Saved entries
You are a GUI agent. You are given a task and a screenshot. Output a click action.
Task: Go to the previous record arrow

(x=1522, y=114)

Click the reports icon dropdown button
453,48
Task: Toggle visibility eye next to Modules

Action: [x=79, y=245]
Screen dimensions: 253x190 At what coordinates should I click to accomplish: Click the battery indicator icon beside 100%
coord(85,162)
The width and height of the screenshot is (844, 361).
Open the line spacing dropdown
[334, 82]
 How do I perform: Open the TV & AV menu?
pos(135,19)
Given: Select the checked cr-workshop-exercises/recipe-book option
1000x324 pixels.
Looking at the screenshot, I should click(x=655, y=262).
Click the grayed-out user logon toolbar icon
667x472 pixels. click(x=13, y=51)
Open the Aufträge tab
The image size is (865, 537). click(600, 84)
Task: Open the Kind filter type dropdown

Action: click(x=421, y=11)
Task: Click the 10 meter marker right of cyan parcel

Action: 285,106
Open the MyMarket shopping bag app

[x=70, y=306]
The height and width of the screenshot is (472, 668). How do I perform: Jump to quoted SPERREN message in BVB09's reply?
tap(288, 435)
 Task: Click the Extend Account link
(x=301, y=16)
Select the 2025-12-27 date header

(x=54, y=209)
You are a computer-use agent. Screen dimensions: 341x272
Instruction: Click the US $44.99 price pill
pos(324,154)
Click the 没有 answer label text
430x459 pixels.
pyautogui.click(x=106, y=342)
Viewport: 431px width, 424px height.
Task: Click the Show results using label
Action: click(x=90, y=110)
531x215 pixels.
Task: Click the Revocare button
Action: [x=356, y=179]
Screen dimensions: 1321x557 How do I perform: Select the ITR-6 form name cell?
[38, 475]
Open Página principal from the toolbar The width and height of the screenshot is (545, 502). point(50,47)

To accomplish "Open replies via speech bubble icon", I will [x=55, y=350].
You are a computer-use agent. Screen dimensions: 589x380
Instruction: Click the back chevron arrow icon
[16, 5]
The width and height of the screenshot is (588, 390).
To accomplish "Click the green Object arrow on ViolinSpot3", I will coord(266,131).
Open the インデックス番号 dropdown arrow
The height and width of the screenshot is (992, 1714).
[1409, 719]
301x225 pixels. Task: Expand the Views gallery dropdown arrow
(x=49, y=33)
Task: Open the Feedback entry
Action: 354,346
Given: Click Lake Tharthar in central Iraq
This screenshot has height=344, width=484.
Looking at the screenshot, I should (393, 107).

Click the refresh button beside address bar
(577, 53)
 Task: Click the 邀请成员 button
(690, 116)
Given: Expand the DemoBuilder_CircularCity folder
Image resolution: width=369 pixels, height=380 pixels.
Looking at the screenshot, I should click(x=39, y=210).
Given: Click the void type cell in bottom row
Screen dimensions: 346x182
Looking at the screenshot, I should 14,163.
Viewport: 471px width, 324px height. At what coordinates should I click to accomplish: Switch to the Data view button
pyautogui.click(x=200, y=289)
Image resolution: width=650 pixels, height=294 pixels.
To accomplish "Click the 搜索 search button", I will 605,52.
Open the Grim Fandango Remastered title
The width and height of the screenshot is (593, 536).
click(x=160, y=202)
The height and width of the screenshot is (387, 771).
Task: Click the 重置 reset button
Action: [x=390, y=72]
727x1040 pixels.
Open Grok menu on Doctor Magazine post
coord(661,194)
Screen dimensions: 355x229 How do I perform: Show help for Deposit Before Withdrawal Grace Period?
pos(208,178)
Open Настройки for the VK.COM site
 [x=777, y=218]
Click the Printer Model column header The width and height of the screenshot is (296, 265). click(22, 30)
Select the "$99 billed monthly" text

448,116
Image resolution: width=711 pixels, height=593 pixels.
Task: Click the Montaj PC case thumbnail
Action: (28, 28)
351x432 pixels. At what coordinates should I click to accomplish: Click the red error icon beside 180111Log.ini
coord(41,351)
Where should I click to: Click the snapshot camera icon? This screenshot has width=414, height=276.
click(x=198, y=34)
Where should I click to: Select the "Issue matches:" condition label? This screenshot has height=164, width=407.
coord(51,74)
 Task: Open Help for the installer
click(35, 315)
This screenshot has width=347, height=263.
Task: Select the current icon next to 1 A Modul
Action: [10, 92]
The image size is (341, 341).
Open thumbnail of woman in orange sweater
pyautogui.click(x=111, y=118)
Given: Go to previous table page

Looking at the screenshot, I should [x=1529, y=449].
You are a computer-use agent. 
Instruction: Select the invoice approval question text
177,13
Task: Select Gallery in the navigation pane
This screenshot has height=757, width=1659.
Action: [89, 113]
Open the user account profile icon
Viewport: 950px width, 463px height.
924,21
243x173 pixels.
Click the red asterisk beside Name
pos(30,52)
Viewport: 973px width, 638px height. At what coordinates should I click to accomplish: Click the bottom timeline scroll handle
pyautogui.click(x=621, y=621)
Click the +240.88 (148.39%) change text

DIRECTIONS. The required output is the complete set of records, reproduced exactly.

TASK RESPONSE.
You are a GUI agent. You are given a task and a screenshot. Output a click action.
Task: Go to the previous record arrow

(x=1522, y=114)

Click the reports icon dropdown button
453,48
Task: Toggle visibility eye next to Modules

Action: [x=79, y=245]
Screen dimensions: 253x190 At what coordinates should I click to accomplish: Click the battery indicator icon beside 100%
coord(85,162)
The width and height of the screenshot is (844, 361).
Open the line spacing dropdown
[334, 82]
 How do I perform: Open the TV & AV menu?
pos(135,19)
Given: Select the checked cr-workshop-exercises/recipe-book option
1000x324 pixels.
Looking at the screenshot, I should click(x=655, y=262).
Click the grayed-out user logon toolbar icon
667x472 pixels. click(x=13, y=51)
Open the Aufträge tab
The image size is (865, 537). click(600, 84)
Task: Open the Kind filter type dropdown

Action: click(x=421, y=11)
Task: Click the 10 meter marker right of cyan parcel

Action: 285,106
Open the MyMarket shopping bag app

[x=70, y=306]
The height and width of the screenshot is (472, 668). How do I perform: Jump to quoted SPERREN message in BVB09's reply?
tap(288, 435)
 Task: Click the Extend Account link
(x=301, y=16)
Select the 2025-12-27 date header

(x=54, y=209)
You are a computer-use agent. Screen dimensions: 341x272
Instruction: Click the US $44.99 price pill
pos(324,154)
Click the 没有 answer label text
430x459 pixels.
pyautogui.click(x=106, y=342)
Viewport: 431px width, 424px height.
Task: Click the Show results using label
Action: click(x=90, y=110)
531x215 pixels.
Task: Click the Revocare button
Action: [x=356, y=179]
Screen dimensions: 1321x557 How do I perform: Select the ITR-6 form name cell?
[38, 475]
Open Página principal from the toolbar The width and height of the screenshot is (545, 502). point(50,47)

To accomplish "Open replies via speech bubble icon", I will [x=55, y=350].
You are a computer-use agent. Screen dimensions: 589x380
Instruction: Click the back chevron arrow icon
[16, 5]
The width and height of the screenshot is (588, 390).
To accomplish "Click the green Object arrow on ViolinSpot3", I will coord(266,131).
Open the インデックス番号 dropdown arrow
The height and width of the screenshot is (992, 1714).
[1409, 719]
301x225 pixels. Task: Expand the Views gallery dropdown arrow
(x=49, y=33)
Task: Open the Feedback entry
Action: 354,346
Given: Click Lake Tharthar in central Iraq
This screenshot has height=344, width=484.
Looking at the screenshot, I should (393, 107).

Click the refresh button beside address bar
(577, 53)
 Task: Click the 邀请成员 button
(690, 116)
Given: Expand the DemoBuilder_CircularCity folder
Image resolution: width=369 pixels, height=380 pixels.
Looking at the screenshot, I should click(x=39, y=210).
Given: Click the void type cell in bottom row
Screen dimensions: 346x182
Looking at the screenshot, I should 14,163.
Viewport: 471px width, 324px height. At what coordinates should I click to accomplish: Switch to the Data view button
pyautogui.click(x=200, y=289)
Image resolution: width=650 pixels, height=294 pixels.
To accomplish "Click the 搜索 search button", I will 605,52.
Open the Grim Fandango Remastered title
The width and height of the screenshot is (593, 536).
click(x=160, y=202)
The height and width of the screenshot is (387, 771).
Task: Click the 重置 reset button
Action: [x=390, y=72]
727x1040 pixels.
Open Grok menu on Doctor Magazine post
coord(661,194)
Screen dimensions: 355x229 How do I perform: Show help for Deposit Before Withdrawal Grace Period?
pos(208,178)
Open Настройки for the VK.COM site
 [x=777, y=218]
Click the Printer Model column header The width and height of the screenshot is (296, 265). click(22, 30)
Select the "$99 billed monthly" text

448,116
Image resolution: width=711 pixels, height=593 pixels.
Task: Click the Montaj PC case thumbnail
Action: (28, 28)
351x432 pixels. At what coordinates should I click to accomplish: Click the red error icon beside 180111Log.ini
coord(41,351)
Where should I click to: Click the snapshot camera icon? This screenshot has width=414, height=276.
click(x=198, y=34)
Where should I click to: Select the "Issue matches:" condition label? This screenshot has height=164, width=407.
coord(51,74)
 Task: Open Help for the installer
click(35, 315)
This screenshot has width=347, height=263.
Task: Select the current icon next to 1 A Modul
Action: [10, 92]
The image size is (341, 341).
Open thumbnail of woman in orange sweater
pyautogui.click(x=111, y=118)
Given: Go to previous table page

Looking at the screenshot, I should [x=1529, y=449].
You are a computer-use agent. 
Instruction: Select the invoice approval question text
177,13
Task: Select Gallery in the navigation pane
This screenshot has height=757, width=1659.
Action: [89, 113]
Open the user account profile icon
Viewport: 950px width, 463px height.
924,21
243x173 pixels.
Click the red asterisk beside Name
pos(30,52)
Viewport: 973px width, 638px height. At what coordinates should I click to accomplish: Click the bottom timeline scroll handle
pyautogui.click(x=621, y=621)
Click the +240.88 (148.39%) change text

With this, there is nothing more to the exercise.